◆ DATA FOR ANALYSIS
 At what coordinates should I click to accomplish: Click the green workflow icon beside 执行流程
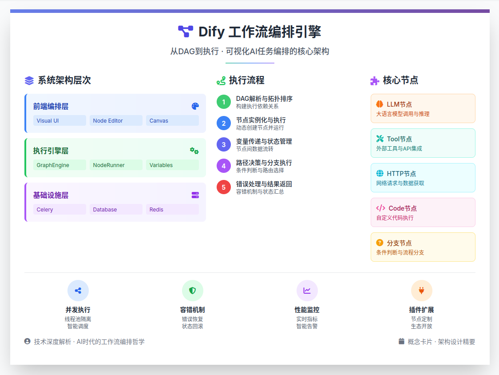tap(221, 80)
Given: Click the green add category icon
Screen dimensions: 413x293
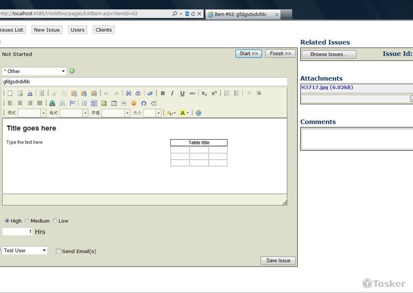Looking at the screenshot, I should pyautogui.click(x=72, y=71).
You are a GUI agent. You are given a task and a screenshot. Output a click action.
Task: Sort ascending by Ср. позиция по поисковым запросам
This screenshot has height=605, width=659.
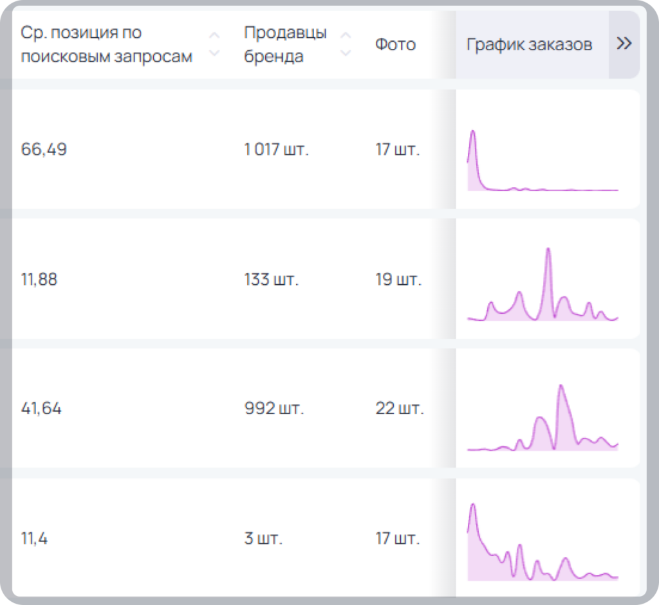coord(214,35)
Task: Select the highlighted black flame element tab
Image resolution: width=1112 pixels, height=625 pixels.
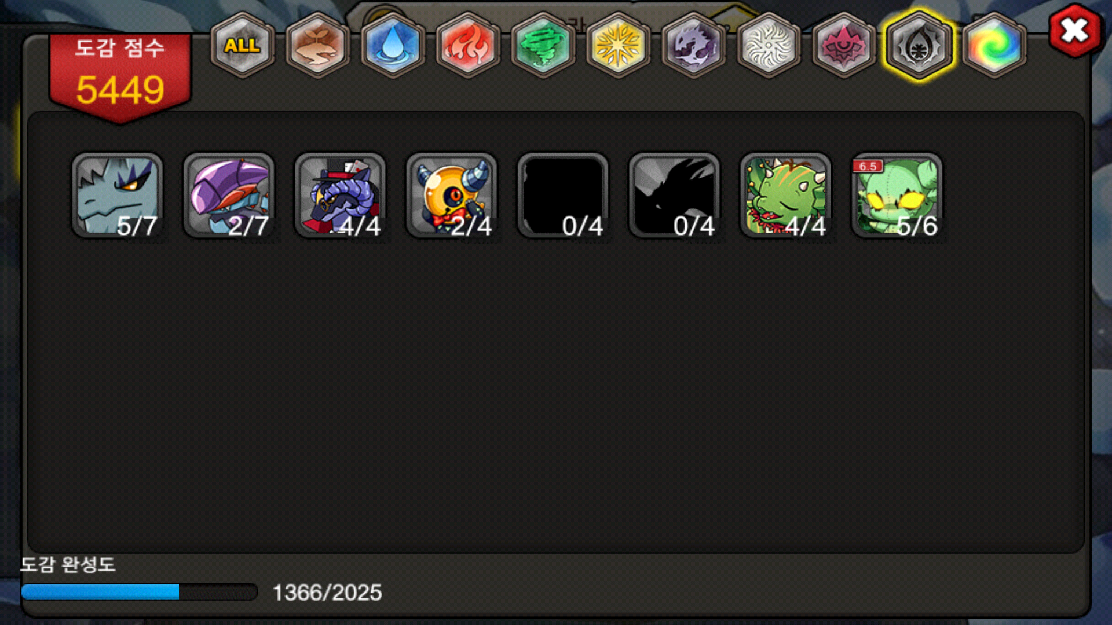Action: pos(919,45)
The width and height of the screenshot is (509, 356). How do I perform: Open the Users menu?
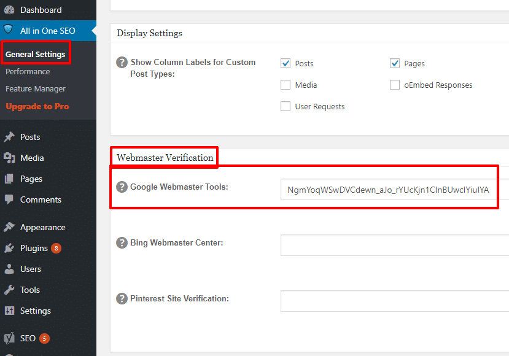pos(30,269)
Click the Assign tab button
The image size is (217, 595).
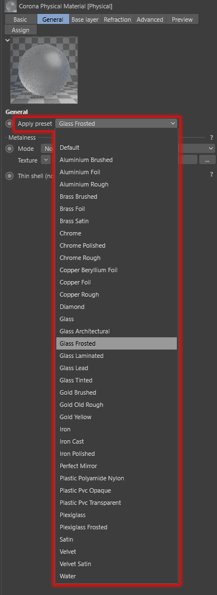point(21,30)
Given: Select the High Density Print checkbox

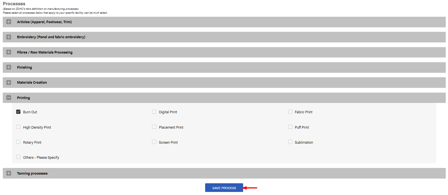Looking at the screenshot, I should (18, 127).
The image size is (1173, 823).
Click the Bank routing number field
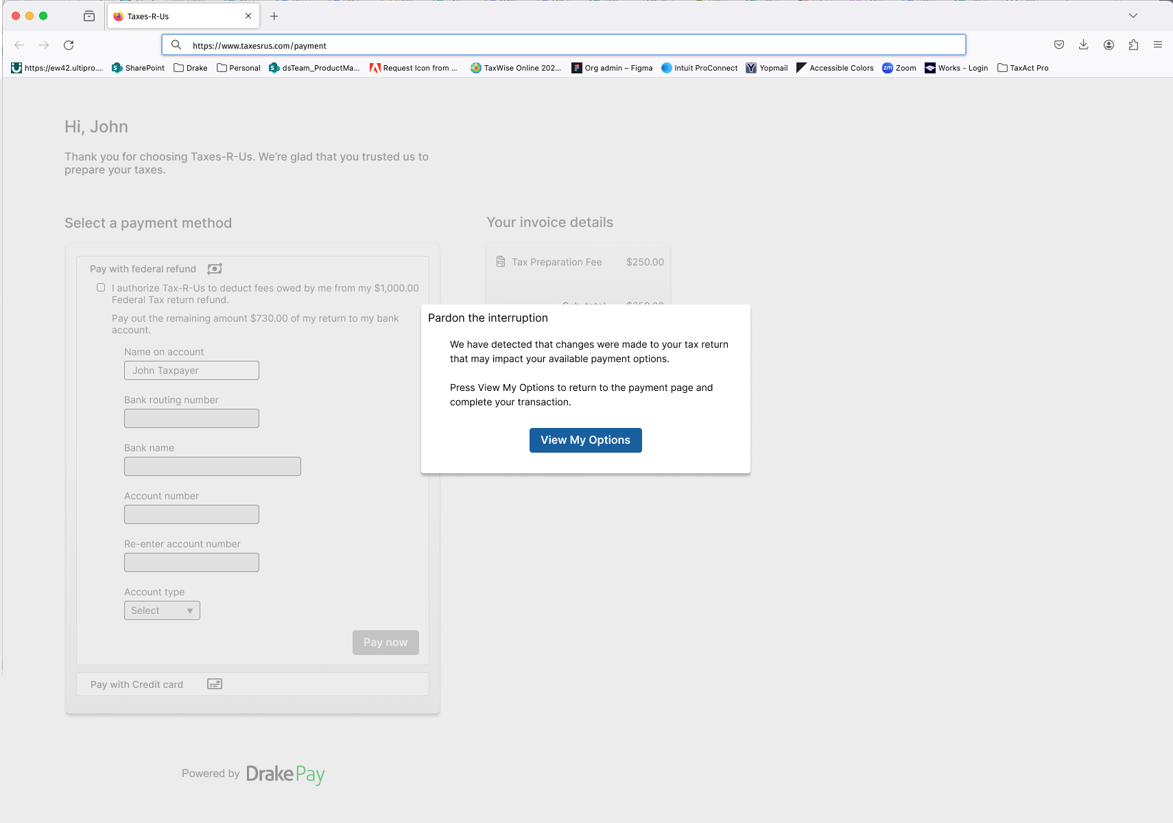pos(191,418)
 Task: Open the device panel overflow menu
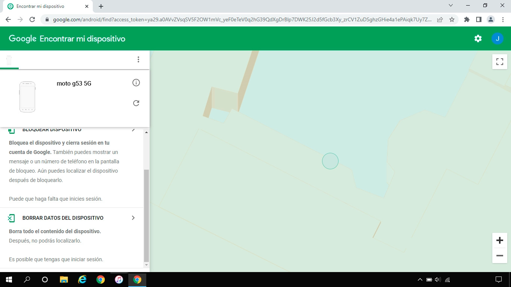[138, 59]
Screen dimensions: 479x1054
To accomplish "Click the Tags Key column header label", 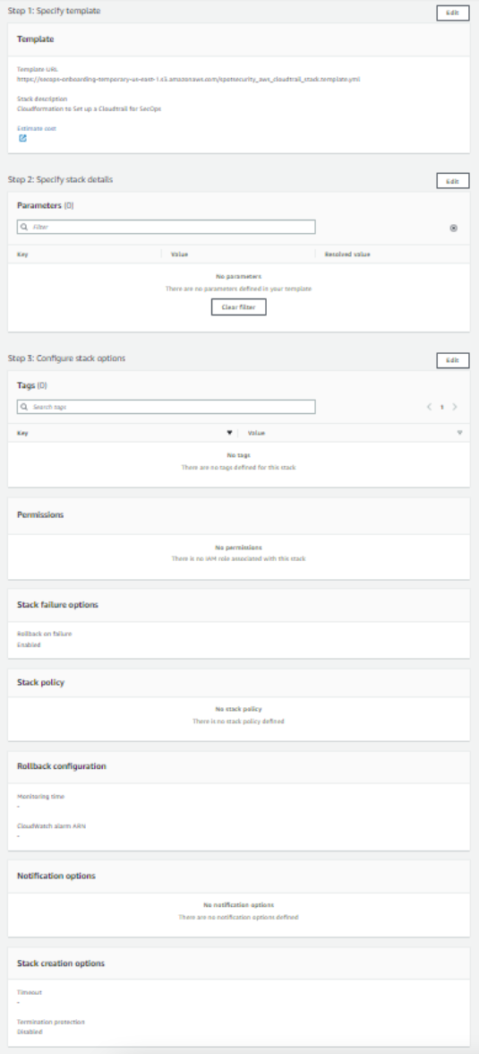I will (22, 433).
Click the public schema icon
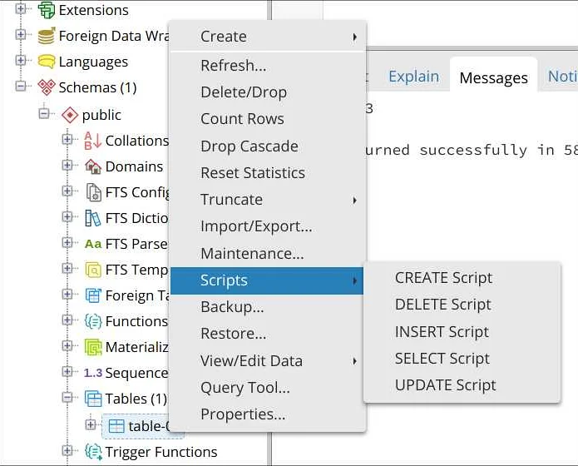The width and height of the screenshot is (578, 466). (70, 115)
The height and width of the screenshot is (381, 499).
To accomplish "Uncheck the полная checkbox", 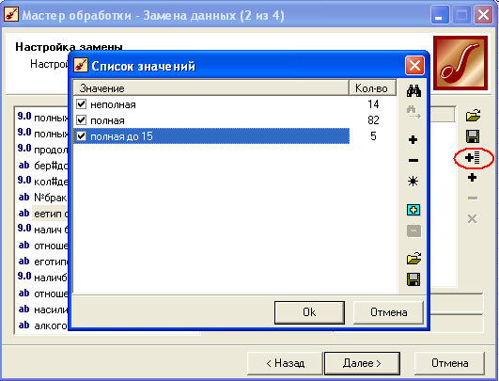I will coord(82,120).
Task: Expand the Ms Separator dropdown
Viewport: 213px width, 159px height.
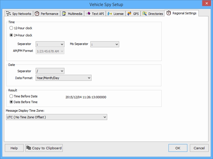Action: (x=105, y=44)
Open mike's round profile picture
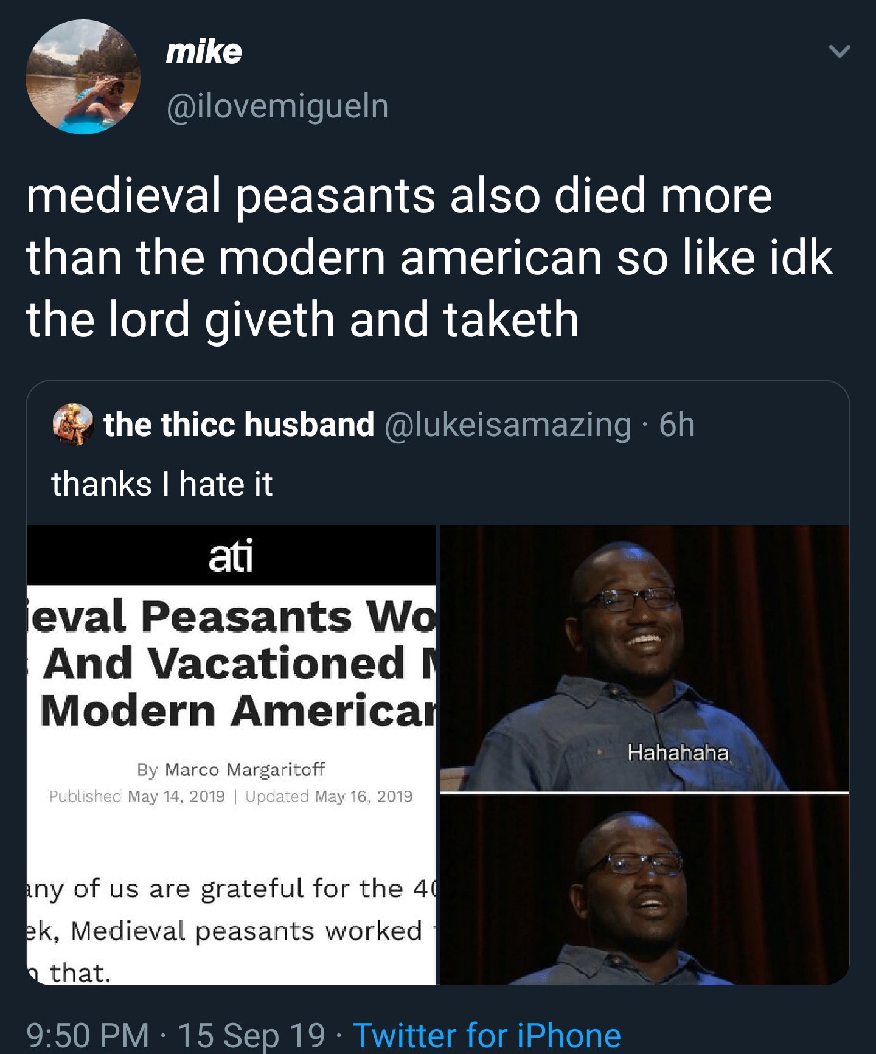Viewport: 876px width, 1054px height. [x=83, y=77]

◆ TASK DESCRIPTION
Nothing but the lines from the one that contains "Viewport: 213px width, 159px height." through the end of the material above is to be reproduced, exactly and without pictures.

◆ SOLUTION TO THE EXERCISE
Viewport: 213px width, 159px height.
Action: (x=105, y=44)
Open mike's round profile picture
Viewport: 876px width, 1054px height. [x=83, y=77]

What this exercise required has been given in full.